In particular, myriad opportunities are emerging for brand protection and anti-counterfeiting through hologram validation using computer vision on smartphones. The use of smartphones with integrated cameras has been transformative, and image and video content captured on these devices dominates so much of contemporary life through social media, entertainment, recognition and validation. So called ‘computer vision’ has become both ubiquitous and familiar; a powerful tool for the validation and recognition of holograms.
For example, a consumer can validate the integrity of a holographic tax stamp on a wine bottle while a unique identifier links it to a track and trace information system that will confirm the authenticity (or not) of the product. A smartphone app ‘interrogates’ the hologram and searches for all the embedded security elements by examining the interaction via reflected light.
As a security element, holograms are already powerful devices in their own right.
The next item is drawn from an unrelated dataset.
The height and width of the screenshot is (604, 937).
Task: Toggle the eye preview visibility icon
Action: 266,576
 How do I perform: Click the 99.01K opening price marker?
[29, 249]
Fake holograms are not only expensive to produce, but can be rapidly detected because they are usually duller than, or lack the complexity and fine details of, bona fide ones.
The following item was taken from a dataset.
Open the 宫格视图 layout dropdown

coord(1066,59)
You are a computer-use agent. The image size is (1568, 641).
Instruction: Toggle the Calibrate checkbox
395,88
All this presupposes that people – in particular consumers – know what they are looking for in the first place. Too often, they don’t. Added to this, whilst the visual properties of holograms are intended as a first line of defence for the public, they frequently incorporate hidden features for inspectors such as customs officials which require special readers. Although not necessarily costly, such devices need to be put in the hands of inspectors, which can be logistically problematic.
This is where holograms using computer vision come into their own, providing all the advantages of physical digital protection through ubiquitous smartphone readers for authentication, supply chain track and trace, and grey market monitoring. They can also be used as an integral part of an enhanced, upgraded warranty management scheme and product return programmes to inspire stronger consumer confidence.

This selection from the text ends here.